With traditional gene replacement therapies, transgene expression levels are untethered to a protein’s natural expression patterns, he explains. Once the vector is in place, it produces protein at its own pace. With trans-splicing, by contrast, endogenous pre-mRNA levels set the ceiling for how much protein is produced. If cells don’t express the target gene, no protein is produced. And if cells turn the expression of the gene up or down, repaired protein levels should move too.

“There are temporal and cell patterning distinctions across and within tissues, and you need to recapitulate those to avoid creating problems,” says Nelles. “Typical gene replacement just doesn't work in those cases.”

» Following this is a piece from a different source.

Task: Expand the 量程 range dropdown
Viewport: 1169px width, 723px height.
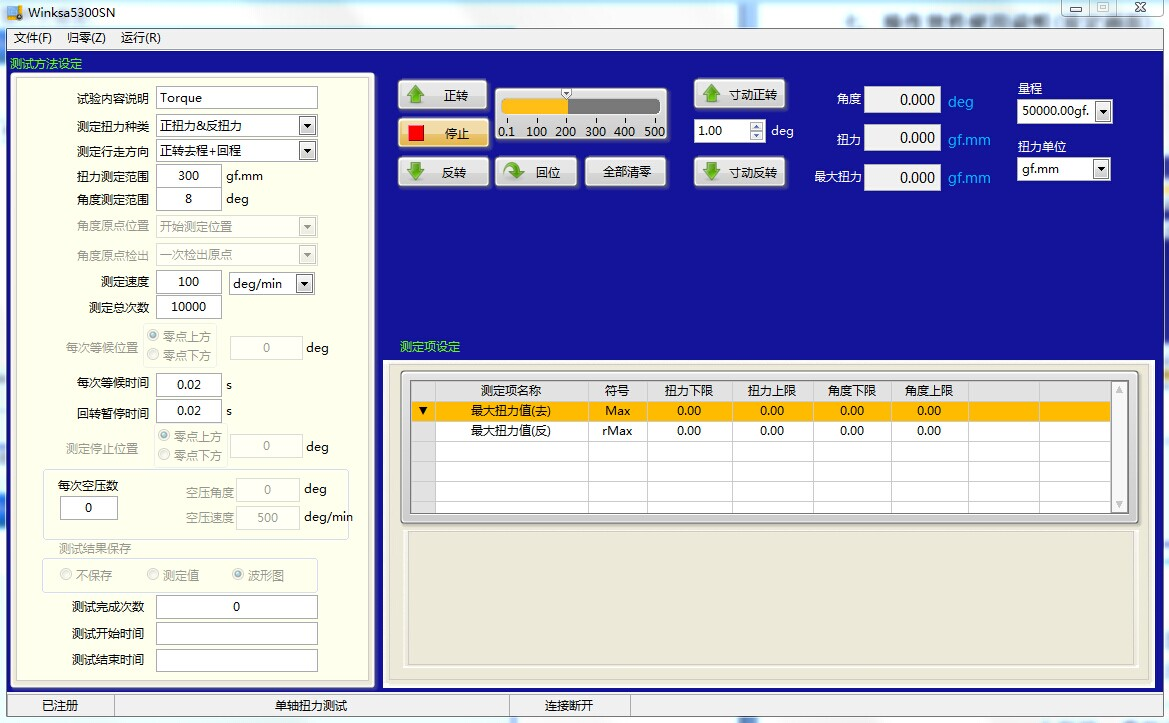Action: tap(1102, 112)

The combined list of targets that are either too large for an AAV or that would benefit from finer tuning of their expression profiles is in “the hundreds”, he says.

Neuroscience applications will feature prominently. “The nervous system is full of examples of genes that can cause problems if they are overexpressed,” says Tony Altar, COO of Splice Therapeutics and a long time CNS drug developer. Proteins that could be problematic if overexpressed include MECP2 for Rett Syndrome, tau for Pick’s disease, and GABA or glutamate transporters if they get into the wrong cell types, he points out.

With trans-splicing, those risks should go away. “We can never overexpress a protein, and that opens up some really unique target space,” says Bell.

Trans-splicing payloads can be integrated into vectors other than AAV, he adds. This could eventually enable researchers to work with trans-splicing molecules, to access additional organs and to develop redosable RNA-rewriting candidates.

“There's a lot of applications that we're excited to apply this to,” says Bell.